1 Wij hebben, op bl. 306 van dit deel, Konings Philips II van Spanje een on-Nederlander genoemd. Nochtans vroeg hij den vergaderden afgevaardigden der nederlandsche gewesten, bij de aanvaarding der soevereiniteit, vergeving dat hij zich in het Fransch, niet in het Nederduitsch, uitdrukte*. De tegenwoordige Koning van Belgiën maakt zoo veel komplimenten niet tegenover de Dietsche Nationaliteit - maar daar is hij ook een liberale Koning voor.
* Prescott, ‘Gesch. der reg. v. Philips II’, Vert. v. Dr. Huberts (1), bl. 23.
2 Zie ‘Lettres de P.-P. Rubens, par Em. Gachet’, bl. 42.

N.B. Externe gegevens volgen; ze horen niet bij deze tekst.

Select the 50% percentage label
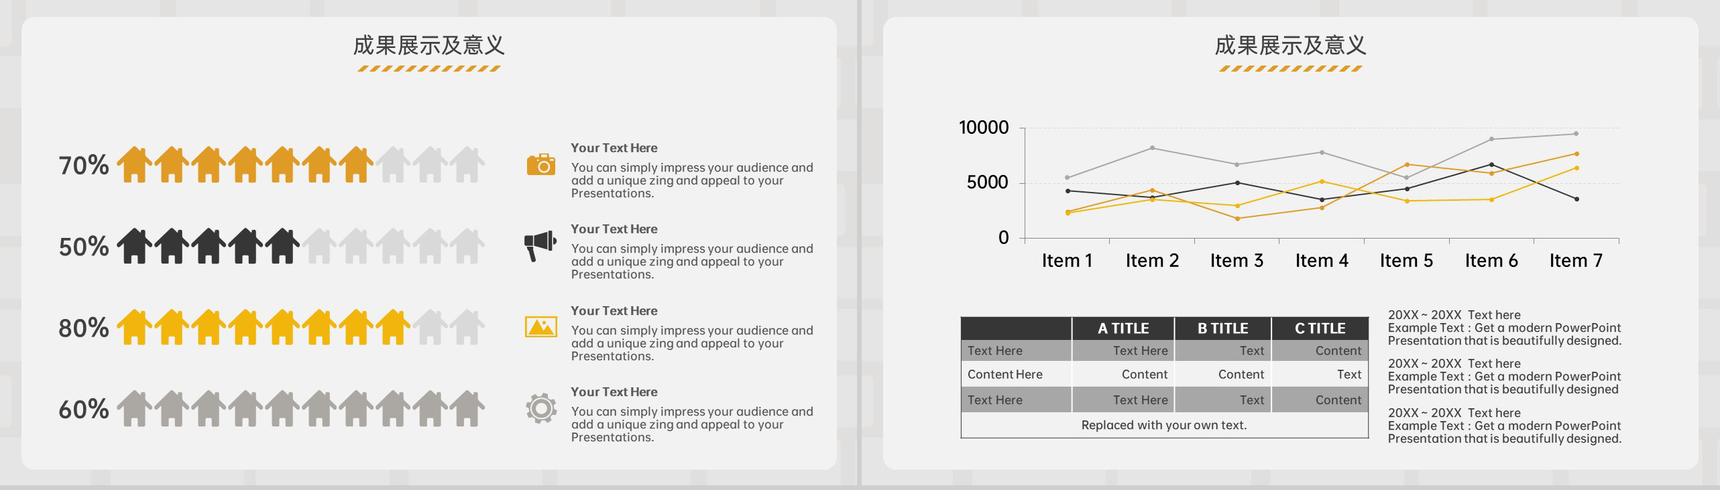Viewport: 1720px width, 490px height. [x=84, y=246]
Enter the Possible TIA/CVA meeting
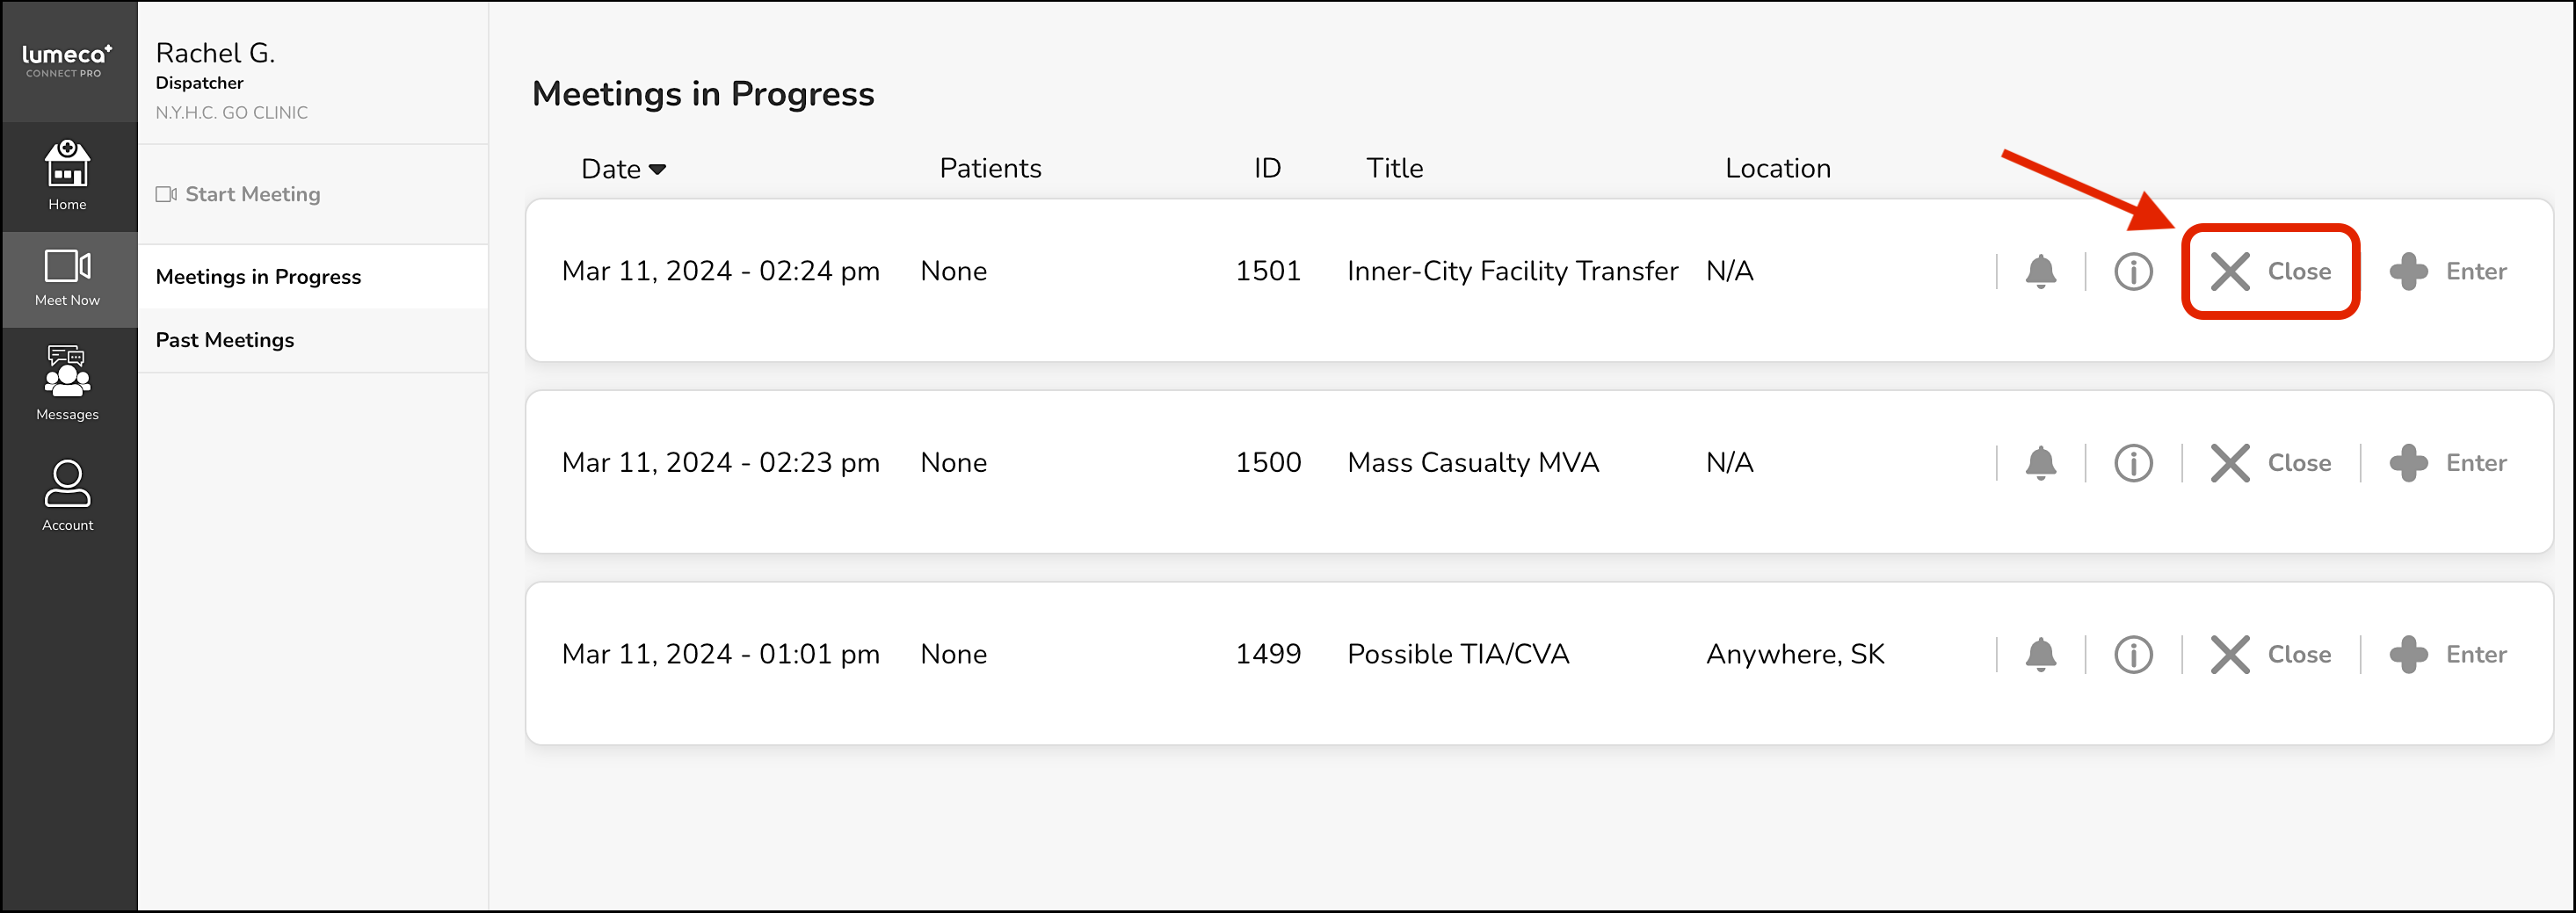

3 Terwijl men het ‘Heilige’ afschaft ter plaatse waar het van ouds gezocht werd, en - te vinden was, stelt men het tegenwoordig gaarne elders neêr. Zónder het ‘Heilige’ kan men niet. Van daar dat in den ‘Gids’, als ik aantoonde, de ‘Vrijheid’, ‘Prins Willem’, en wie niet al, gekanonizeerd, worden; in het ‘Zondagsblad’ No 595 is er sprake van de ‘Heilige’ humaniteit; in de ‘Iris’ van Mei, heet Schillers Kamer te Weimar eene ‘heilige’ plaats. Zoo ziet men - chassez le naturel, il revient au galop; goden moeten de menschen hebben, al zouden het des noods drekgoden zijn.